* TEKSTFRAGMENT:
==================================================

Het hart van de diagnose van apneu is het polysomnografisch onderzoek.
Polysomnografisch onderzoek
Poly staat voor veel. Somno heeft met slaap te maken. En grafisch betekent dat er iets geregistreerd wordt. Er is ook polygrafisch onderzoek. Dit is een vereenvoudigde vorm. Hierbij worden niet de hersenactiviteiten en de diepte van de slaap gemeten.
De longarts, neuroloog en nko-arts doen ieder hun onderzoek. Als naar hun idee sprake van apneu kan zijn, volgt het slaaponderzoek. Met dit dure onderzoek kunnen de specialisten vaststellen of er sprake kan zijn van obstructief apneu (osas) of centraal apneu (csas). Het slaaponderzoek wordt tijdens de slaap, dus 's nachts, afgenomen.
In het slaapcentrum (deel van een ziekenhuis) slaap je in een aparte kamer. Soms wordt er een videocamera neergezet om jouw slaapgedrag vast te leggen. In sommige gevallen is er permanent een zogenaamde slaap-verpleegkundige in de buurt om het onderzoek te volgen.
Meten = weten
Tijdens de slaaptest worden de hersengolven, hartritme, ademhalingspatronen, spierspanning, zuurstofgehalte in het bloed en de bewegingen van het lichaam geregistreerd. Dit gebeurt op de volgende manieren:
Slaapdiepte
Om de slaapdiepte te kunnen bepalen, wordt een serie draden op het hoofd geplakt. Dit is voor de EEG, het elektro-encefalogram. Hiermee wordt de hersenactiviteit gemeten, waardoor gemeten wordt of je slaapt en hoe diep. Dit kan ook gecontroleerd worden door plakkertjes bij de ooghoeken.
Adem halen
Met een band rond de borst en buik wordt gecontroleerd of je pogingen doet om adem te halen. Bij osas (obstructieve apneu) gaan de bewegingen in borst en buik door, wanneer er niet via de keel adem wordt gehaald. Bij csas (centraal apneu) geven de hersenen (tijdelijk) geen prikkel tot ademhalen. De beweging in borst en buik stopt dan.

==================================================

* WERKOPDRACHT 1:
Leg uit wat de band rond borst en buik volgens het tekstfragment controleert en waarom de bewegingen van borst en buik bij osas anders verlopen dan bij csas.
* WERKOPDRACHT 2:
Wat wordt er volgens het tekstfragment bij polygrafisch onderzoek niet gemeten?

* GEGEVEN ITEMS:
==================================================

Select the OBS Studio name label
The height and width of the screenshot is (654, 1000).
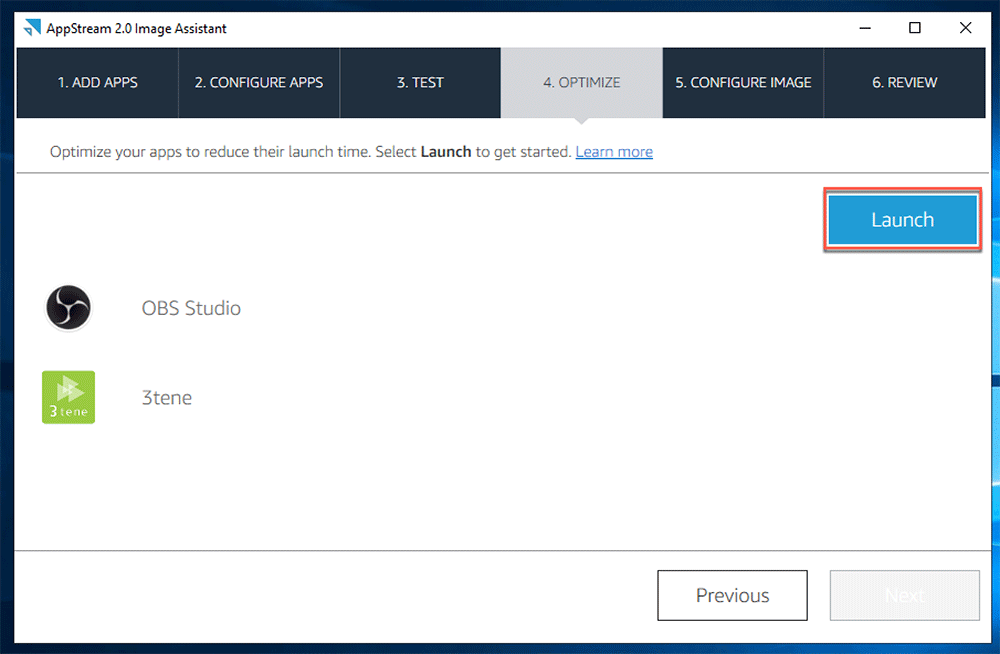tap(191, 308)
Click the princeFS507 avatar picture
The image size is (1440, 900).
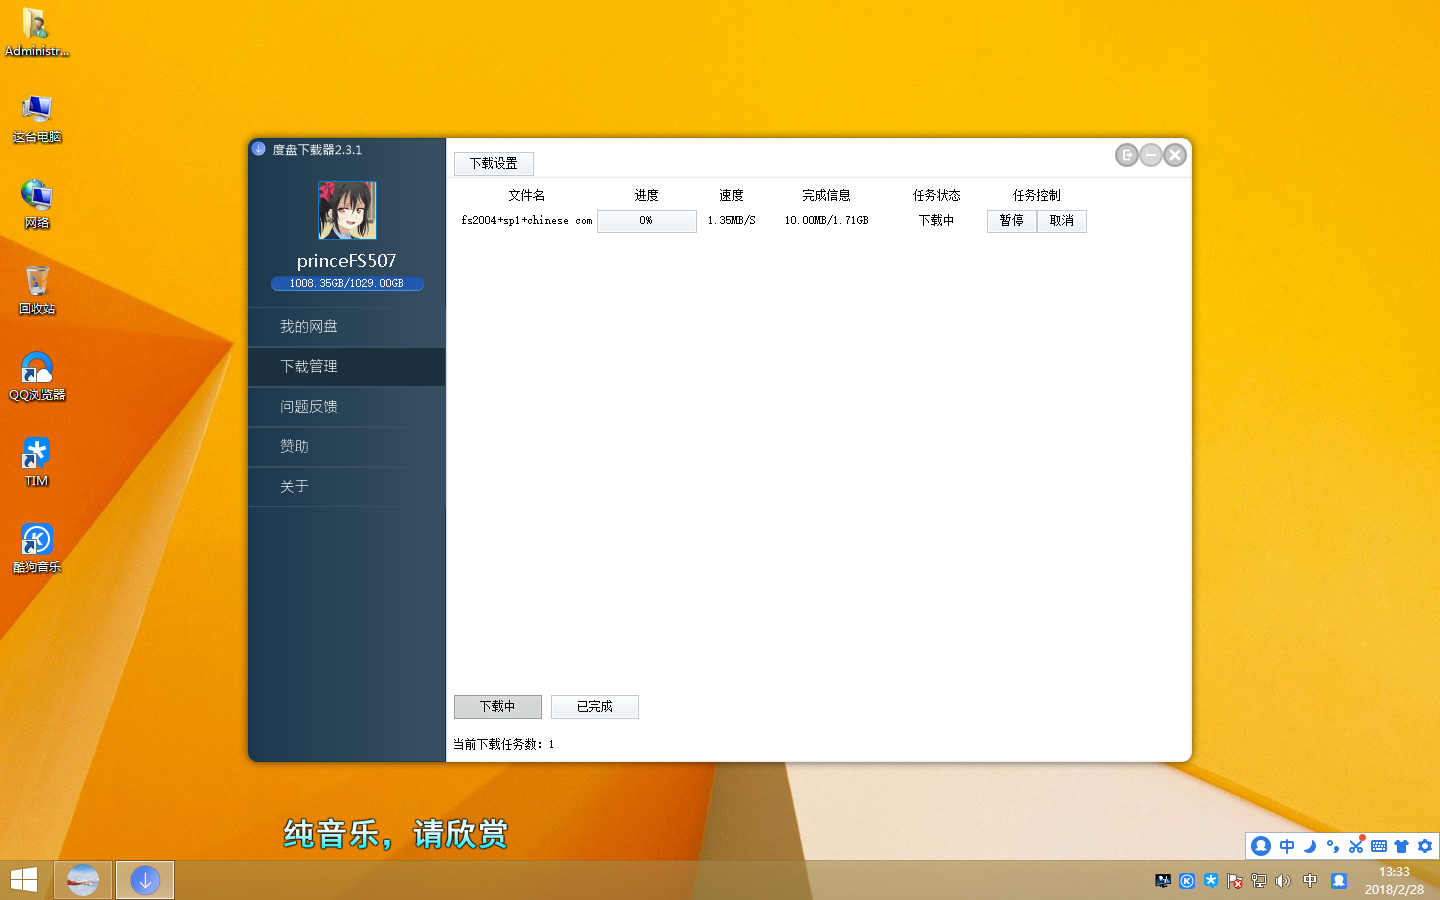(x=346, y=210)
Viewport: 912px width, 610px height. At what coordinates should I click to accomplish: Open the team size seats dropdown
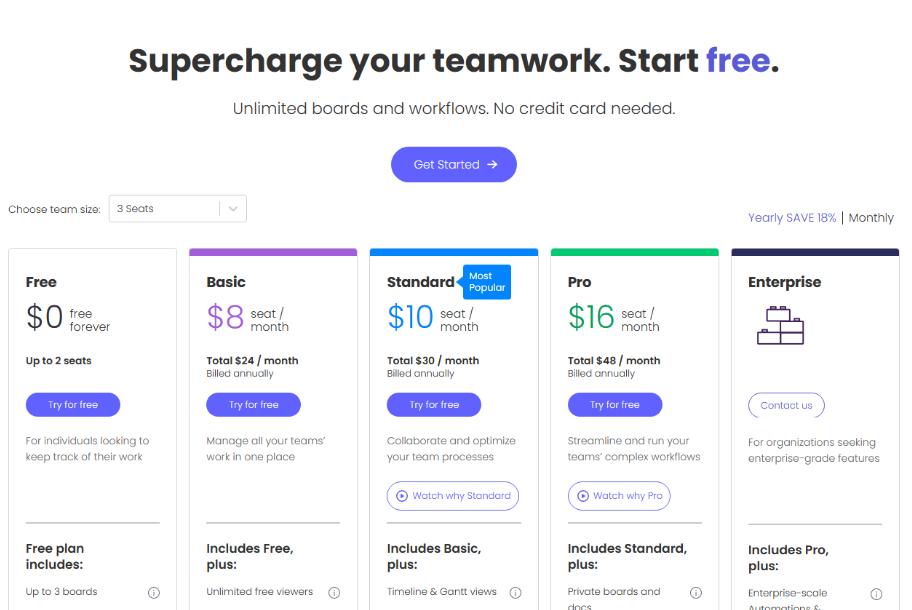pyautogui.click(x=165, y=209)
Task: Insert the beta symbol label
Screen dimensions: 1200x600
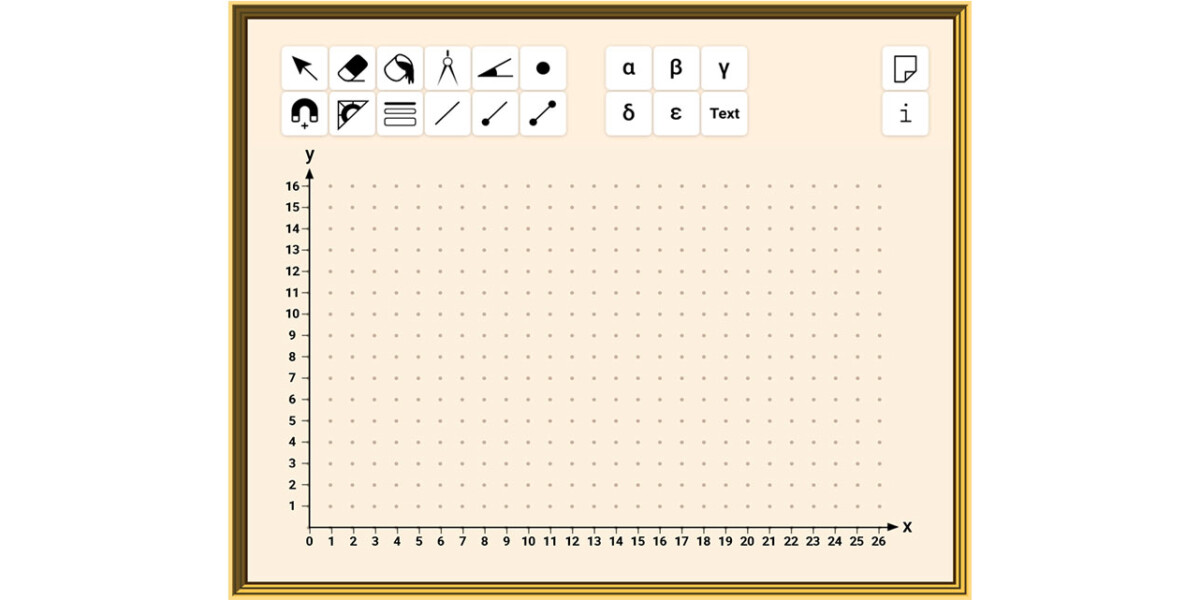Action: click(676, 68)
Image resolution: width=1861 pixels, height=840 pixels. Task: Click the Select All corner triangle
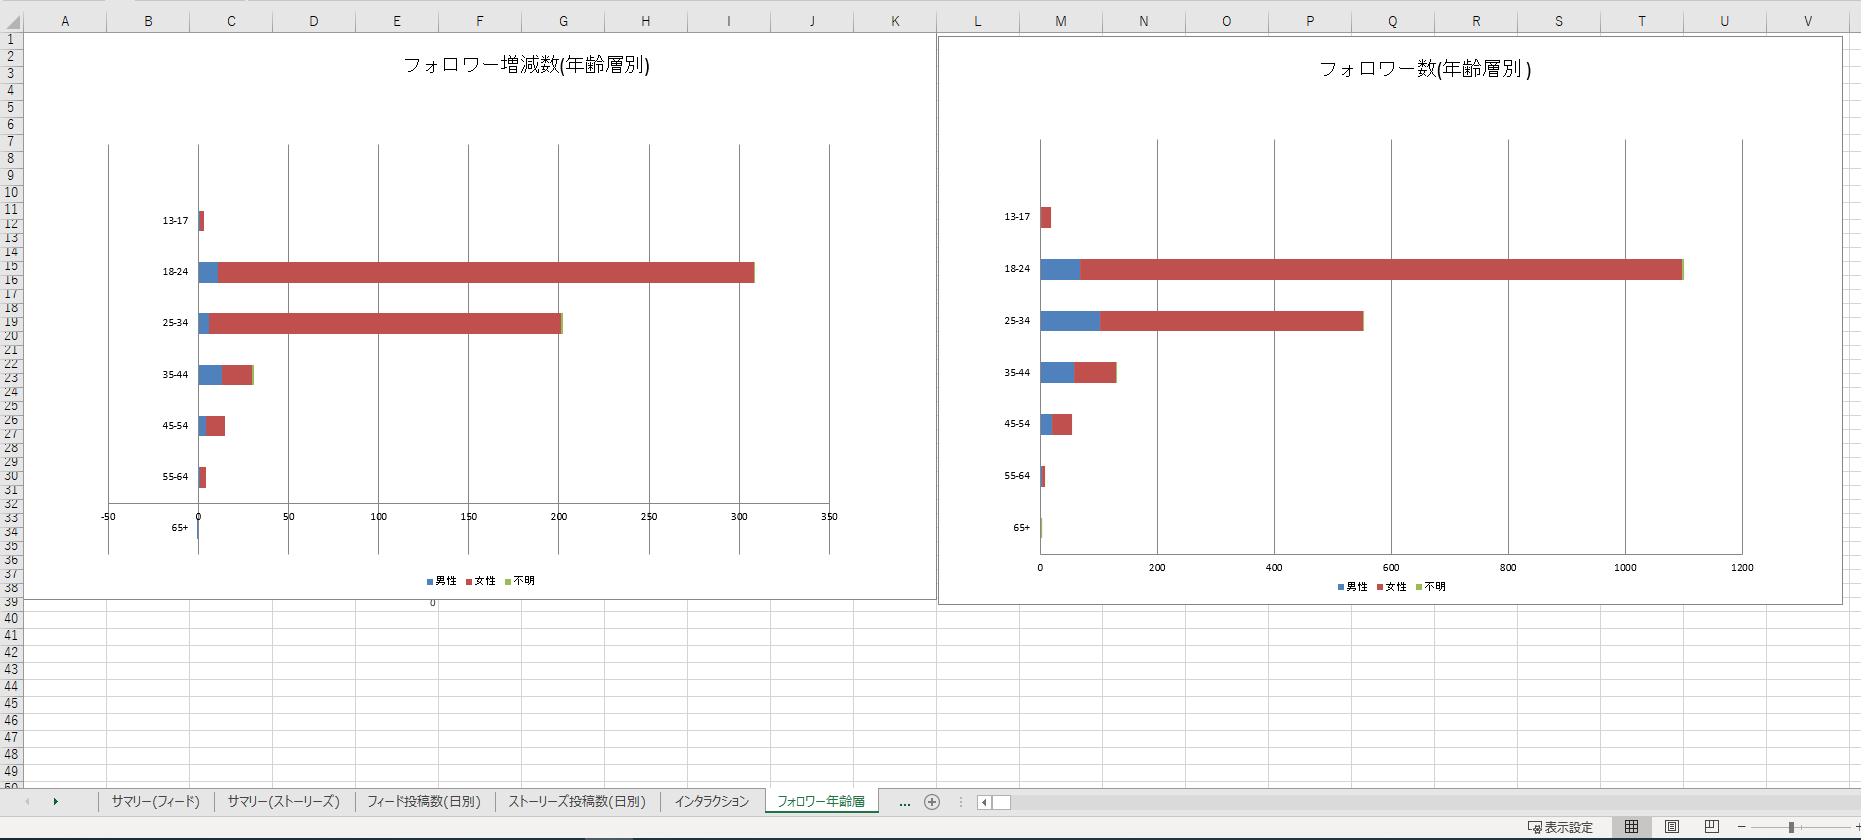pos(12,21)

==================================================

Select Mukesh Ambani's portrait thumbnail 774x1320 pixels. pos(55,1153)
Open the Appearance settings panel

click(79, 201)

==================================================

* UITWERKING 1:
De band controleert of je pogingen doet om adem te halen. Bij osas gaan de bewegingen van borst en buik door, ook als er niet via de keel adem wordt gehaald. Bij csas geven de hersenen (tijdelijk) geen prikkel tot ademhalen, waardoor de beweging in borst en buik stopt.

* UITWERKING 2:
De hersenactiviteiten en de diepte van de slaap.